Two Surfaces of Ambiguity: Complementary Detection for Text-to-SQL

Reproduction package for our paper. Standalone code for the three pipelines it reports, evaluated on the BIRD-Interact and AMBROSIA benchmarks. The numbers live in the paper; this package lets you reproduce them on your own infrastructure.

What's in here

The paper names four detection methods, organized on two axes:

	1 call	10 calls
Introspection (no SQL)	Si-1 — Self-Introspection, single deterministic call	Si-10 — 10× Si-1 at T=0.7 + dedup
Sampling-based (SQL)	Mcs-1 — Multi-Candidate SQL, single-pass: one call yielding up to 10 interpretations	Mcs-10 — 10 independent SQL samples + AST clustering

Paper headline: Si-1 ∪ Mcs-1 — per-term union of an Si-1 run and an Mcs-1 run.

The three pipelines:

Pipeline	Module	What it does
a-Interact (end-to-end agentic)	`bird_interact.agent`, `bird_interact.detection`	Drives the full ReAct loop (`ask`, `execute_sql`, `get_schema`, `submit`) against Postgres + an LLM; reports normalized reward. Methods: `baseline` (raw ReAct), `direct` (Si-1 only), `union` (Si-1 ∪ Mcs-1).
Detection-only	`bird_interact.detection_only`	Generates clarification questions, routes them through a frozen encoder onto GT terms. Methods: `direct` (Si-1), `direct_multi` (Si-10), `mga` (Mcs-1), `se_ast` (Mcs-10). Per-term `Si-1 ∪ Mcs-1` union and an encoder-replay tool live in the aggregator.
AMBROSIA cross-benchmark	`ambrosia` (standalone package, separate from `bird_interact`)	Runs the four arms (`baseline`, `direct` = Si-1, `union_mcs` = Si-1 ∪ Mcs-10, `union_spmi` = Si-1 ∪ Mcs-1) against the AMBROSIA SQLite databases and scores by execution equivalence.
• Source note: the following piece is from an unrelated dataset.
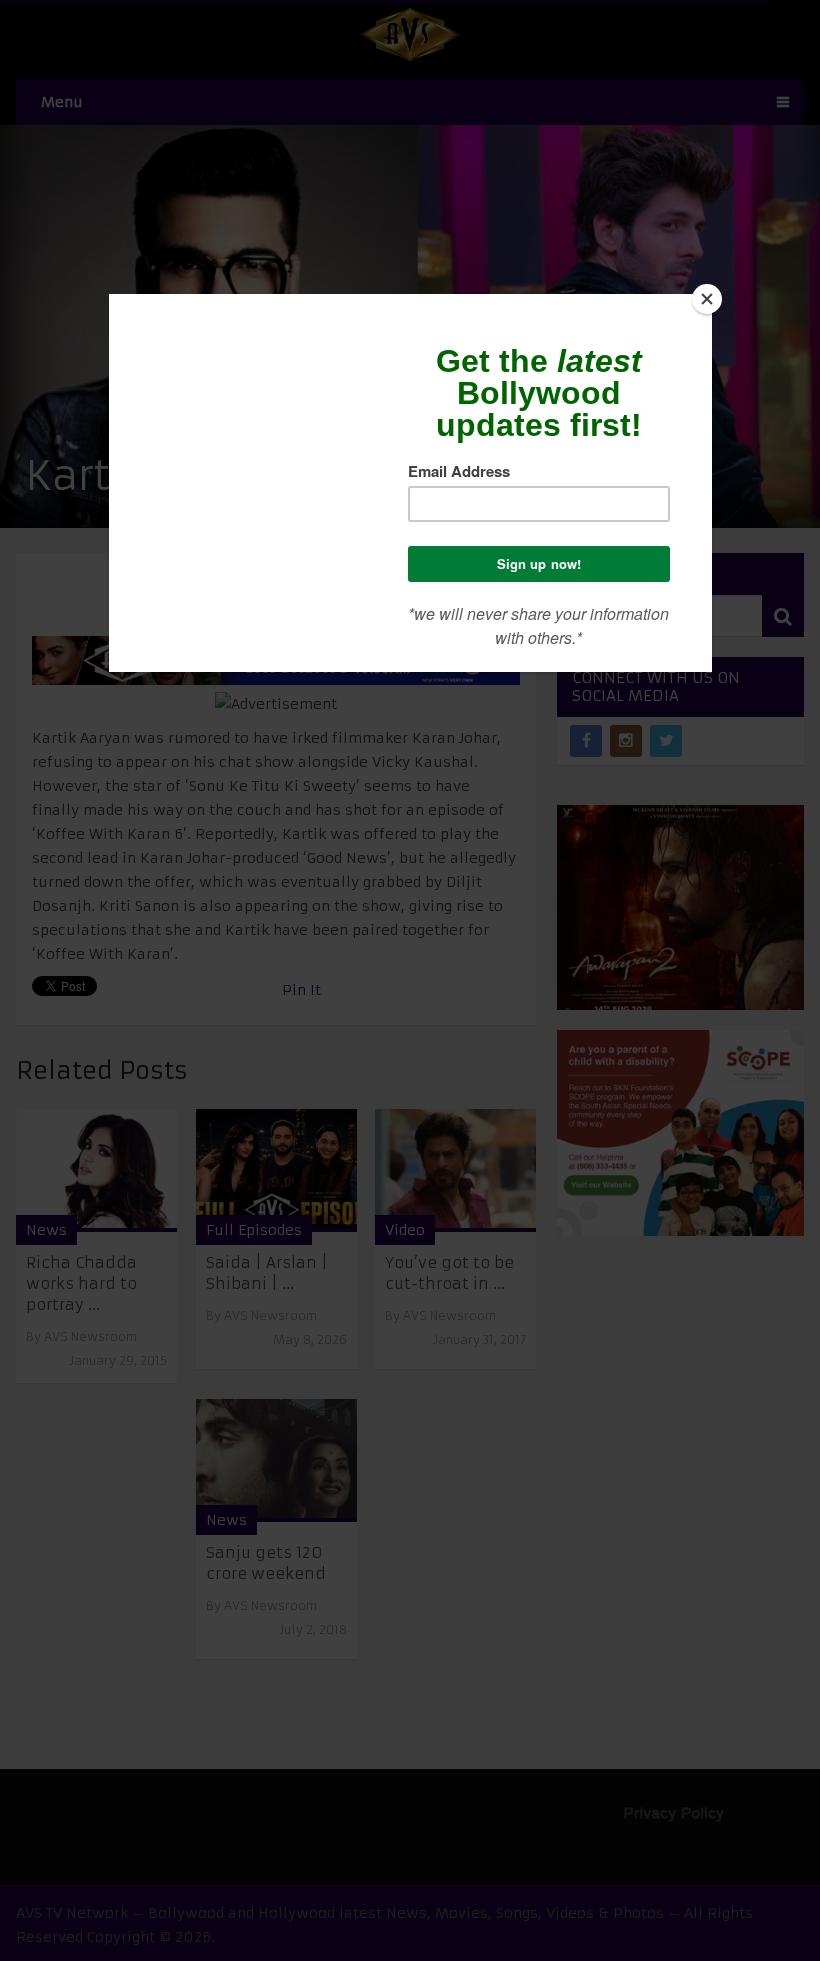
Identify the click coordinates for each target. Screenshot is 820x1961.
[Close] (707, 299)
CLI flags use the historic short names (direct, union, etc.); paper-table rows use the Si-N / Mcs-N labels.

Prerequisites

Python 3.10+. Recommended install (pinned to the versions the paper ran on): pip install -r requirements.txt && pip install -e . --no-deps. A bare pip install -e . also works but pulls the latest compatible dependency releases.
A live LLM endpoint that speaks the OpenAI-compatible API. We used vLLM with GLM-4.5-Air, MiniMax-M2.5, or Qwen3.5-122B (manifests under k8s/).
The lite-300 dataset for the agentic and detection-only pipelines — not bundled, fetch from https://huggingface.co/datasets/birdsql/bird-interact-lite. See data/README.md for the expected layout.
A Postgres instance for the agentic pipeline only — ./scripts/load_postgres.sh pulls the upstream pre-built image.
The AMBROSIA dataset for the AMBROSIA pipeline only — fetch from https://github.com/saparina/AMBROSIA, point AMBROSIA_DIR at it.
A user-sim encoder endpoint for a-Interact only — we used Gemini Vertex Express (gemini-3-1-flash-lite); any OpenAI-compatible endpoint works.

Quick start (smoke run)

# Pinned environment the paper ran on (recommended). A bare `pip install -e .`
# also works but resolves deps to the latest compatible releases.
pip install -r requirements.txt && pip install -e . --no-deps

# 1. Fetch the lite-300 dataset and place under data/bird-interact-lite/
#    (see data/README.md)

# 2. Point at your LLM endpoint
export QWEN35_122B_BASE_URL="http://your-vllm:8000/v1"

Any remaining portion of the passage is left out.